Progressive cavity compressor having check valves on the discharge endplate
Abstract
A new type of progressive cavity compressor is intended primarily for 3 to 10 ton vapor-cycle air conditioning systems. Major working section elements include a rotor, a stator, inlet ports, an outlet endplate, and outlet check valves. The helical rotor is driven in an eccentric orbital path inside the helical stator. In the preferred embodiment, the rotor and stator helices have varying (non-uniform) pitch in the working section. Rotor-stator running clearances are tight, to minimize leakage. Two outlet check valves regulate refrigerant discharge flow and pressure. Efficient compression is provided over a wide range of compression ratios, corresponding to a wide range of ambient temperatures in an air conditioning application. The invention can improve the energy efficiency of air conditioning systems, especially at off-design conditions.
Claims
exact text as granted — not AI-modified1. A progressive cavity compressor for compressing a working fluid, comprising;
a compressor housing defining a stator having a generally helical working section defining at least two lobes and extending between an inlet end and an outlet end, said helical working section having a cross sectional shape at each axial position between said inlet and outlet ends defined by a plurality of generally semi-circular ends corresponding in number with the number of said at least two stator lobes;
a rotor having a generally helical shape mounted within said stator, said at least two stator lobes exceeding the number of lobes of said rotor by one;
means for rotatably driving said rotor in a first rotational direction about an axis of said rotor, and for orbitally driving said rotor in a second rotational direction within said stator in close running clearance therewith;
a discharge end plate mounted generally at said outlet end of said compressor housing and defining at least a portion of an outlet plenum chamber; and
a plurality of check valves carried in a symmetric array by said discharge end plate, said plurality of check valves corresponding in number with the number of stator lobes;
said rotor and said stator cooperatively drawing in the working fluid at said inlet end of said compressor housing upon rotatable and orbital driving of said rotor, cooperatively defining at least one moving cavity therebetween for displacing the working fluid from said inlet end to said outlet end, and discharging the working fluid through said plurality of check valves into said outlet plenum chamber.

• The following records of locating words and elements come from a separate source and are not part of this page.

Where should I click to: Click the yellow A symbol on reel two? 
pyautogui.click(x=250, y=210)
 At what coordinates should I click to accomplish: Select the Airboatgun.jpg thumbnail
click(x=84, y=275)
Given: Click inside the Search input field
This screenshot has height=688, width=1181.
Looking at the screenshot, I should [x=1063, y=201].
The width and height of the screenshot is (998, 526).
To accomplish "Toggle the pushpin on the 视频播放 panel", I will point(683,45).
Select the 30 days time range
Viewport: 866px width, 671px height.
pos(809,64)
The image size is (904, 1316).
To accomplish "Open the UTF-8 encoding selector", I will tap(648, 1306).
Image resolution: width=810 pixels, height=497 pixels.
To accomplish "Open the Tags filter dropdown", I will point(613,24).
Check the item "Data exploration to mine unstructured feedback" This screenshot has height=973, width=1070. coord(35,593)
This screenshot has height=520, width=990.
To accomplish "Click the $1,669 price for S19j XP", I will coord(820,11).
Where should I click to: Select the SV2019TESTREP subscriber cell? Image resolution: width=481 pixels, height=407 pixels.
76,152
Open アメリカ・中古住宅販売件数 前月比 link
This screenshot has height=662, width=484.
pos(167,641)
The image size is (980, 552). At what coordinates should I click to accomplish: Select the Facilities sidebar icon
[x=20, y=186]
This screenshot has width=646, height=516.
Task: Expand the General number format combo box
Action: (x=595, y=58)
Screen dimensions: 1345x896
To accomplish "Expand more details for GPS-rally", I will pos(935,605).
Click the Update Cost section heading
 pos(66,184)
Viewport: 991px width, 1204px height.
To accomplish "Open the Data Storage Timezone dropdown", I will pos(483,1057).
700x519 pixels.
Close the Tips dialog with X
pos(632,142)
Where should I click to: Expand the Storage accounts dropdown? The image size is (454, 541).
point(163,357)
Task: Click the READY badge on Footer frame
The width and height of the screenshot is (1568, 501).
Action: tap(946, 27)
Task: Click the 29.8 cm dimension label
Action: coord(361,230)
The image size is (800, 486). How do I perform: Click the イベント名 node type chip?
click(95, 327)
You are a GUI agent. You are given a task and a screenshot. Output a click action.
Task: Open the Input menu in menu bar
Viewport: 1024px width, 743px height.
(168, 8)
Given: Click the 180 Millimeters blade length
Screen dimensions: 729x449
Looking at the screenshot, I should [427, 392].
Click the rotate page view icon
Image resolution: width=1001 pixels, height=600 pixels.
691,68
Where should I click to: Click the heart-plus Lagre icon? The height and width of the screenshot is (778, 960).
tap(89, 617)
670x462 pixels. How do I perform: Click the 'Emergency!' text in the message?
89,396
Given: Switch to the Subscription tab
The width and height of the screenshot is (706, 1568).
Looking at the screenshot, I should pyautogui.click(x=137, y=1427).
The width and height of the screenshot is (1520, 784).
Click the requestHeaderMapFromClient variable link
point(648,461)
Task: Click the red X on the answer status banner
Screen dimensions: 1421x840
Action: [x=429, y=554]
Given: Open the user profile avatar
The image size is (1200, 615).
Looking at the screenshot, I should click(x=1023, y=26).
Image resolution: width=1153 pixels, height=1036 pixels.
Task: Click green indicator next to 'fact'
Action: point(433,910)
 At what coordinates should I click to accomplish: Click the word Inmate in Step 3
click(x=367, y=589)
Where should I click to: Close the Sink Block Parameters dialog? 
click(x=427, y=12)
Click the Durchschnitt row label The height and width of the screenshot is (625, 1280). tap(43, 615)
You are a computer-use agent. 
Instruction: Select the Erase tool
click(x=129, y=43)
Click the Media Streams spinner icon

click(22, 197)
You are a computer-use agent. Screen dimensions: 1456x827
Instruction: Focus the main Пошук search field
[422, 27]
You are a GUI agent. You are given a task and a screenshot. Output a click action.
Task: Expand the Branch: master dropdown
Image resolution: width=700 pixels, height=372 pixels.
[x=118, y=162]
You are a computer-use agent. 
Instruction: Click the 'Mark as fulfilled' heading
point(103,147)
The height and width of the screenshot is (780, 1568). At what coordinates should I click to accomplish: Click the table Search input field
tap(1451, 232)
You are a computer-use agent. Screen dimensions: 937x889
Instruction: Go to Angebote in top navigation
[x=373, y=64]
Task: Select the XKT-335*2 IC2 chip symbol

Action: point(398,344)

2. The progressive cavity compressor of claim 1 wherein the working fluid comprises a compressible refrigerant.
3. The progressive cavity compressor of claim 1 wherein said at least one moving cavity has a varying size decreasing over at least a portion of the distance from said inlet end to said outlet end.
4. The progressive cavity compressor of claim 3 wherein said at least one moving cavity decreases in size progressively from said inlet end to said outlet end.
5. The progressive cavity compressor of claim 1 wherein said rotor and said stator cooperatively define a decreasing pitch over at least a portion of the distance from said inlet end to said outlet end.
6. The progressive cavity compressor of claim 5 wherein said rotor and said stator cooperatively define a progressively decreasing pitch from said inlet end to said outlet end.
7. The progressive cavity compressor of claim 1 wherein said stator has a cross sectional shape defining a pair of lobes having a pair of generally semi-circular ends of diameter D separated by a rectangle having linear dimension H extending between opposed ends of said pair of generally semi-circular ends, and further wherein the linear dimension H is equal to four times the separation between an axis of rotor rotation in said first direction, and an axis of rotor orbital movement in said second direction.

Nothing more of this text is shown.